***** Texto selecionado

Animais morrem de sede enquanto bombeiros e brigadistas enfrentam dificuldade no acesso à água para o combate aos incêndios; Seca é a maior da série histórica do bioma…
Texto e fotos: Ahmad Jarrah e Bruna Obadowski/Reportagem produzida em parceria com a Mídia Ninja
O relato de Grandão faz referência à distância percorrida por ele e seus companheiros de brigada para garantir água aos que estão na linha de frente do combate às chamas, que, com o vento podem atingir até dez metros de altura. Pantaneiro nascido e criado, Grandão trabalha na ONG Panthera, que busca proteger e conservar a onça-pintada e seus habitats. Segundo ele, este ano o fogo não está espalhado como no ano anterior, mas a seca severa dificulta o combate, aumentando o risco que todos temem, o avanço do fogo descontrolado.
Na maior planície alagada do mundo, a água desapareceu e já é perceptível as consequência de um ano que o pantanal não encheu. A escassez nas planícies não afeta somente o combate ao fogo, mas também faz com que animais saiam em busca de água em uma corrida pela vida, passando pelas vielas onde o fogo ainda não chegou.
Relata o bombeiro militar Wellingtton. Segundo ele, à medida que o fogo avança, os animais ficam cercados e não conseguem mais sair da área de incêndio, o que, muitas vezes, os leva à morte. É o caso de uma vaca que se viu atolada em meio às chamas e esperava por socorro.
Ao andar na transpantaneira, é possível encontrar animais mortos pela seca, mas um agravamento da situação ainda é temido por muitos, caso os focos sigam aumentando, sobretudo agora que os incêndios alcançam o Parque Estadual Encontro das Águas, que preserva a rica biodiversidade da flora e fauna do pantanal.

**********
***** Entradas do conjunto

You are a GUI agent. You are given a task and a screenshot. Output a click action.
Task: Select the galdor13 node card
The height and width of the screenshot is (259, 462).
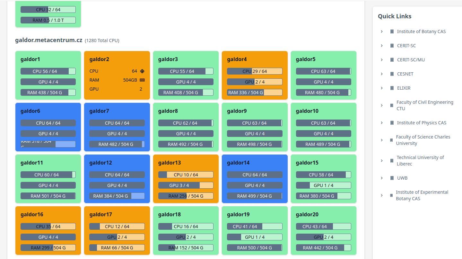186,179
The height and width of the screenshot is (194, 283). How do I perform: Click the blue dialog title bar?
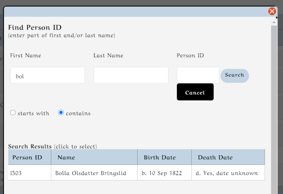point(136,11)
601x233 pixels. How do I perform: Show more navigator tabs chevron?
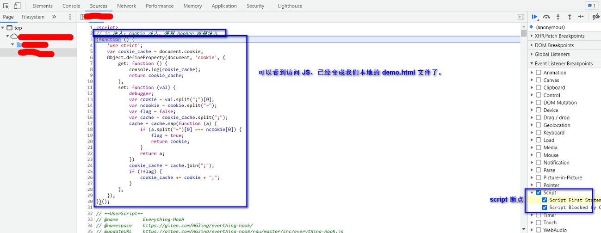pos(54,17)
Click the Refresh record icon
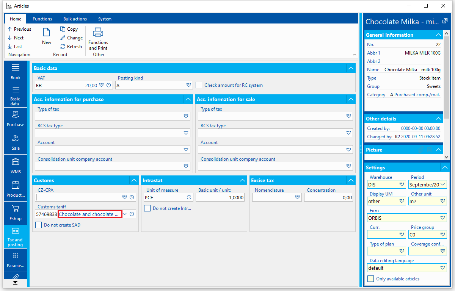The image size is (455, 291). click(63, 47)
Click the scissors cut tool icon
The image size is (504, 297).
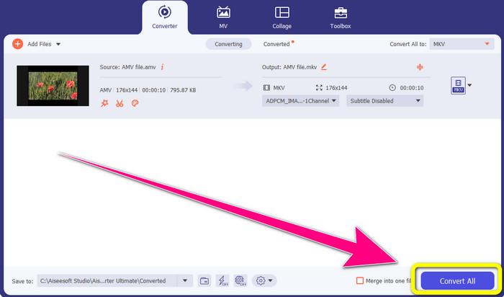tap(120, 103)
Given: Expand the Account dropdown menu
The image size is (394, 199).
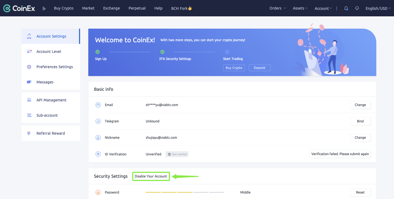Looking at the screenshot, I should pyautogui.click(x=323, y=8).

**********

Requisitos das tarefas>
1. Diga se cada afirmação a seguir está de acordo com o texto sobre a seca no Pantanal. Responda sim ou não e cite literalmente as palavras do texto que decidem a resposta. (a) Grandão trabalha na ONG Panthera. (b) Segundo Grandão, este ano o fogo está mais espalhado do que no ano anterior. (c) Com o vento, as chamas podem atingir até dez metros de altura.
2. Transcreva fielmente o trecho do texto sobre a seca no Pantanal que vai de "Relata o bombeiro" até "fauna do pantanal.".

Lista de respostas>
1.
(a) Sim: "Grandão trabalha na ONG Panthera".
(b) Não: "este ano o fogo não está espalhado como no ano anterior".
(c) Sim: "com o vento podem atingir até dez metros de altura".

2.
Relata o bombeiro militar Wellingtton. Segundo ele, à medida que o fogo avança, os animais ficam cercados e não conseguem mais sair da área de incêndio, o que, muitas vezes, os leva à morte. É o caso de uma vaca que se viu atolada em meio às chamas e esperava por socorro.
Ao andar na transpantaneira, é possível encontrar animais mortos pela seca, mas um agravamento da situação ainda é temido por muitos, caso os focos sigam aumentando, sobretudo agora que os incêndios alcançam o Parque Estadual Encontro das Águas, que preserva a rica biodiversidade da flora e fauna do pantanal.